Application instructions: please submit CV, list of publications, statement on past research and future interests to email@example.com before February 29 2020. Please arrange for 3 letters of recommendation to be delivered to the same email address. Applications will be reviewed immediately as they come and the position will remain open until filled.
Included Benefits: Full Charles University employee benefits: health insurance (no or very small co-pays), 25 vacation days, 3 sick days, contributions to state pension fund, subsidized meals, parental leave, discounts for sports & wellness, Czech language classes, etc.
I am looking for Bachelor & Master students. Here is a (non-exhaustive) list of possible topics:
- Dynamical perturbations of triple stellar and planetary systems seen in gravitational waves with LISA
- Looking over the cliff: when do close binary stars merge?
- Combining astrometry a variability information from the Gaia satellite
- Radiation transport on exploding background and applications to supernovae, stellar mergers, and classical novae
- Stellar merger model for the progenitor of SN1987A
All topics are related to research of current interest supported by grants and should result in one or more scientific papers. The thesis topic is always finalized upon discussions with the student. The methods of work include semi-analytic calculations, (radiation) hydrodynamics, and statistical analysis of data.
Very happy to be included in my University’s Annual Report as one of the 8 stories in 2018.
Kareem El-Badry from UC Berkeley visited our group. He talked at science coffee about finding black holes in binaries and then gave special seminar on wide binaries in Gaia.
Dominika Hubová learned about theory and simulations of stellar and planetary evolution at the MESA Summer School 2019 at UC Santa Barbara & KITP.
In a paper led by David Jones with Romano Corradi from La Palma we tried to come up with a theory to explain the peculiar shape (including new distant emission regions firstly presented here) and central stars of the planetary nebula.

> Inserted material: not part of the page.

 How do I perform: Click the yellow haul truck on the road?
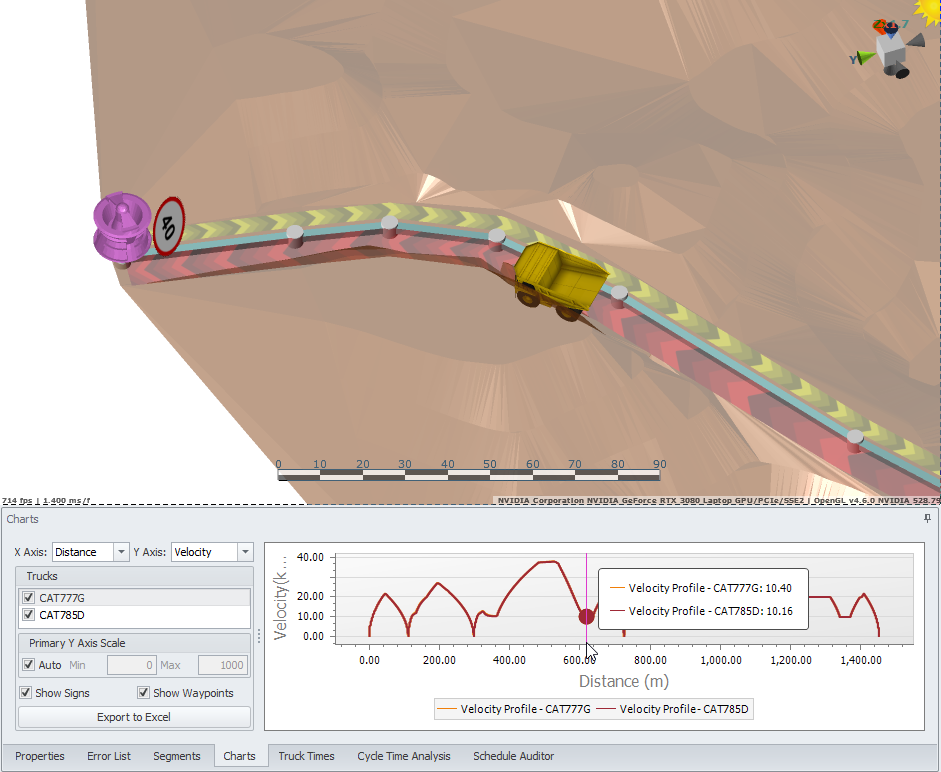[x=558, y=278]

Our preferred models includes Lidov-Kozai cycles and triple star disruption due to ejection of the planetary nebula.
Paper now accepted to MNRAS:https://arxiv.org/abs/1908.04582v1
Thanks to our ERC grant, we have commenced upgrading the computing cluster Sněhurka (Snow White). In the first step, we got a new Infiniband switch and 5 new nodes with 36 cores each. Looking forward to new results!

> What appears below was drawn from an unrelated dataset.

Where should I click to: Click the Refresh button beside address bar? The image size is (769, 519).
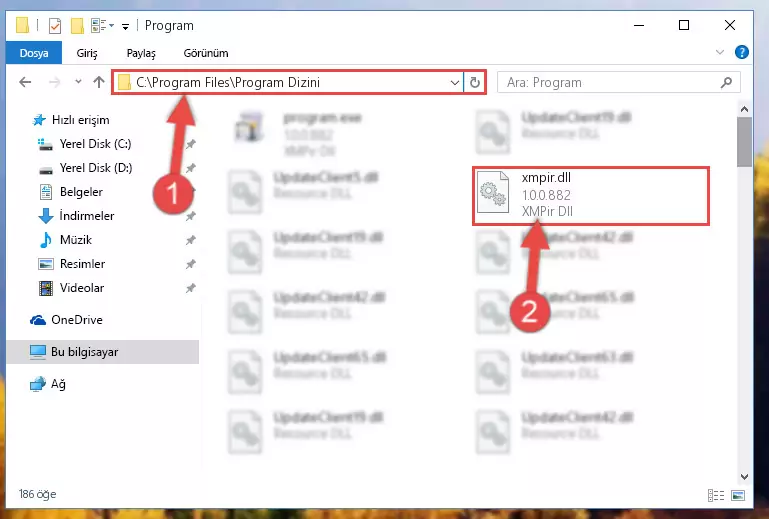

Dominika Hubova expanded her Bachelor thesis and took the deepest look so far at ballistic mass loss from L2, focusing on what happens if the matter stream is initiated with offset from L2 and with a velocity kick. Dominika characterized the parameter space and found some new stream trajectories. Interestingly, even if the stream is launched slower than corotation, there are still many initial positions near L2 that provide sufficient tidal torque to unbind the material.
Paper is now accepted to MNRAS: https://arxiv.org/abs/1908.02659v1
A paper characterizing periodic and aperiodic variability of APOGEE targets with ASAS-SN data was recently accepted to MNRAS. In this effort led by Michał Pawlak, we characterized almost 2000 periodic variable stars, all with existing multi-epoch high-resolution spectroscopy from APOGEE. We found that eclipsing binaries tend to favor lower metallicities, as was recently found on purely spectroscopic samples. We characterized the variability with damped random walk stochastic process. This is a starting point for future investigations combining high-res spectroscopy from surveys with time-domain photometric information. The paper is available on astro-ph.